Pictures aside, print all of the data below exactly as written.
── Given records ──
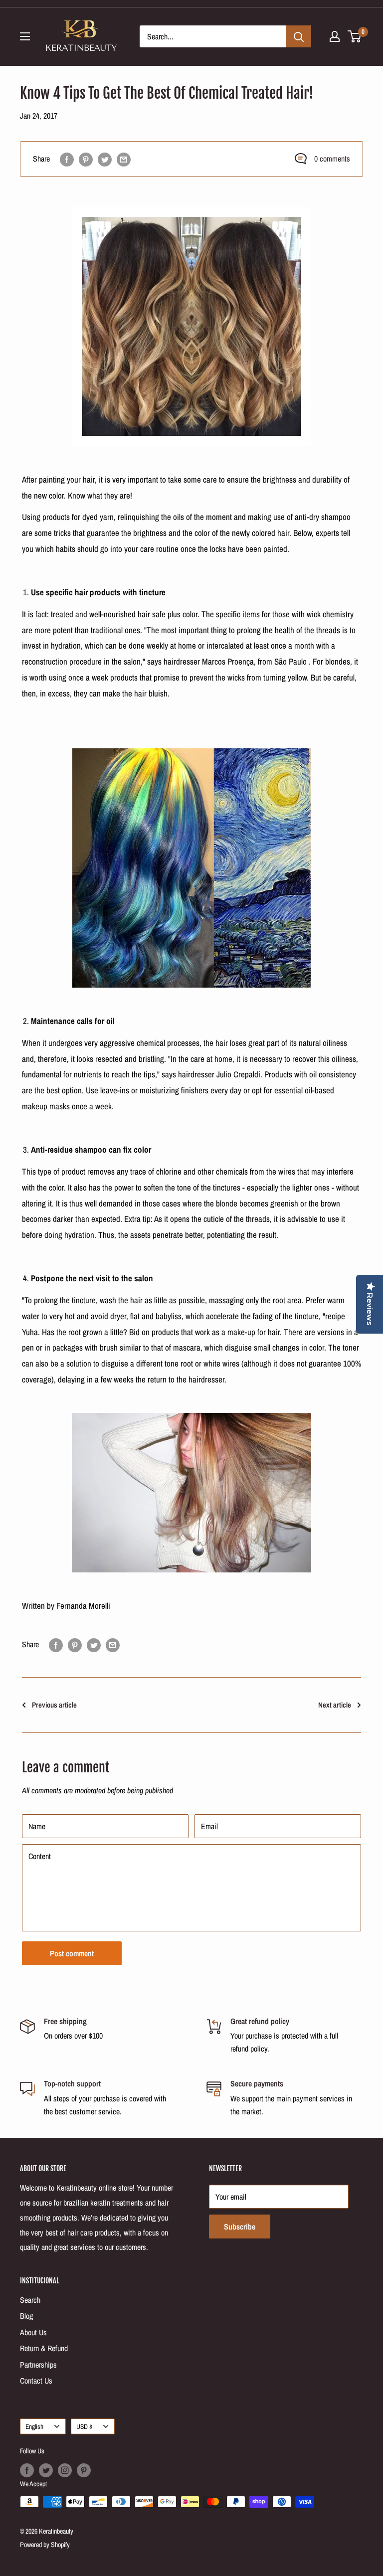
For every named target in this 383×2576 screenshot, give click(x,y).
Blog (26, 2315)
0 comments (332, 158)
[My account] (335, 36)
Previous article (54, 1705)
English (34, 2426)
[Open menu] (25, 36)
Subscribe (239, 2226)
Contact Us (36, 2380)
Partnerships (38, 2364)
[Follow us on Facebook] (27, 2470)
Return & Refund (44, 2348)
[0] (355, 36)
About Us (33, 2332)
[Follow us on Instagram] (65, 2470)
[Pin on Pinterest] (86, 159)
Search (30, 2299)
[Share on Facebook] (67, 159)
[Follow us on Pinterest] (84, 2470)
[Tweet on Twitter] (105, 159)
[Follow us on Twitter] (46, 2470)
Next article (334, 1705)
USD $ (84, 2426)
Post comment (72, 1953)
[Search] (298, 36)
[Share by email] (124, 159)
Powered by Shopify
───
**Expected output:**
For every named target in this 383×2576 screenshot, give click(x,y).
Blog (26, 2315)
0 comments (332, 158)
[My account] (335, 36)
Previous article (54, 1705)
English (34, 2426)
[Open menu] (25, 36)
Subscribe (239, 2226)
Contact Us (36, 2380)
Partnerships (38, 2364)
[Follow us on Facebook] (27, 2470)
Return & Refund (44, 2348)
[0] (355, 36)
About Us (33, 2332)
[Follow us on Instagram] (65, 2470)
[Pin on Pinterest] (86, 159)
Search (30, 2299)
[Share on Facebook] (67, 159)
[Follow us on Pinterest] (84, 2470)
[Tweet on Twitter] (105, 159)
[Follow us on Twitter] (46, 2470)
Next article (334, 1705)
USD $ (84, 2426)
Post comment (72, 1953)
[Search] (298, 36)
[Share by email] (124, 159)
Powered by Shopify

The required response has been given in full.